Amy Bentley is Professor in the Department of Nutrition and Food Studies at New York University. A historian with interests in the social, historical, and cultural contexts of food, she is the author of Inventing Baby Food: Taste, Health, and the Industrialization of the American Diet (University of California Press, 2014), (James Beard Award finalist, and ASFS Best Book Award). For more information see inventingbabyfood.com.
Other books include the recently published co-edited volume with Simona Stano Food for Thought: Nourishment, Culture, Meaning (Springer 2021), as well as Eating for Victory: Food Rationing and the Politics of Domesticity (University of Illinois, 1998), and A Cultural History of Food in the Modern Era (editor) (Bloomsbury, 2011). Book chapter and journal articles feature such topics as ketchup in Reagan's America, the politics of southwestern cuisine, and a historiography of food riots (see Selected Publications below). Her current research projects include a history of food in US hospitals, and the meanings and uses of food production in religious communities.
In addition to her work as a food historian, she is involved in a wide range of food-related academic and applied projects, including the Food and COVID-19 NYU digital archive, and as co-founder of the NYU Urban Farm Lab and the Experimental Cuisine Collective (2007-2016).
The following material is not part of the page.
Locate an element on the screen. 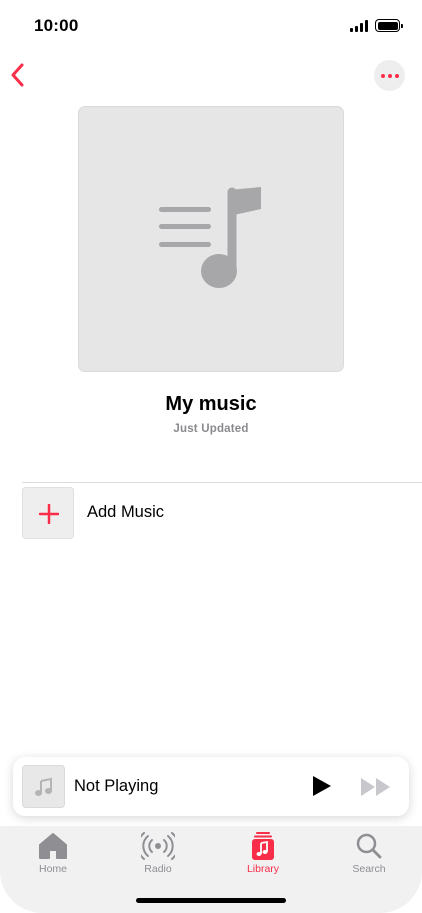 This screenshot has width=422, height=913. tab-home-label: Home is located at coordinates (52, 869).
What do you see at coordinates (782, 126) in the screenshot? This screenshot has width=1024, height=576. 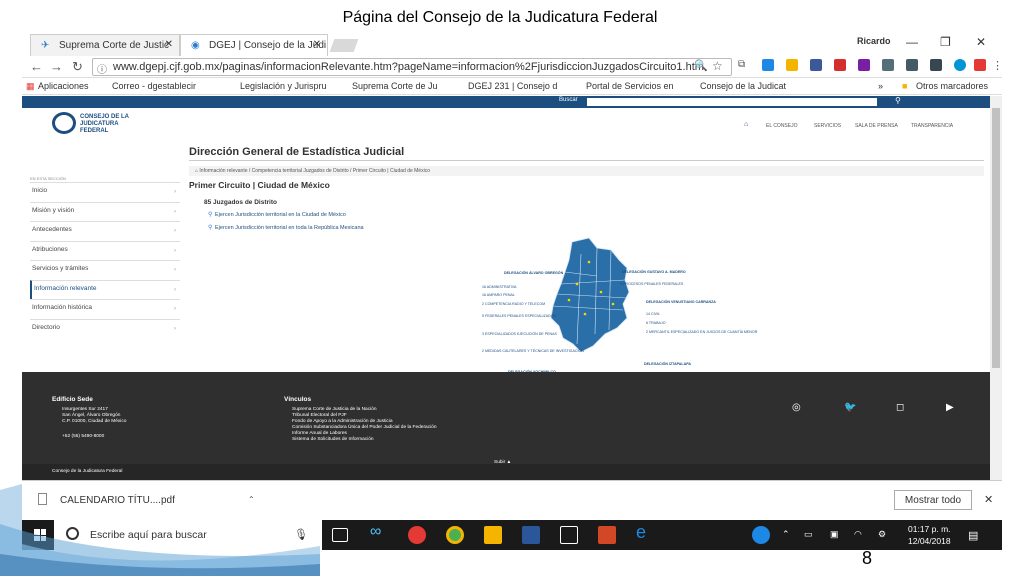 I see `nav-el-consejo: EL CONSEJO` at bounding box center [782, 126].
The former Editor-in-Chief of Food, Culture, and Society: An International Journal of Multidisciplinary Research (2013-2019), Bentley is co-editor with Peter Scholliers of the book series Food in Modern History: Traditions and Innovations (Bloomsbury). She serves as a board member for the Bloomsbury Food Library, the Cornell University HEARTH Collection, and the journals Food and Foodways and Graduate Journal of Food Studies.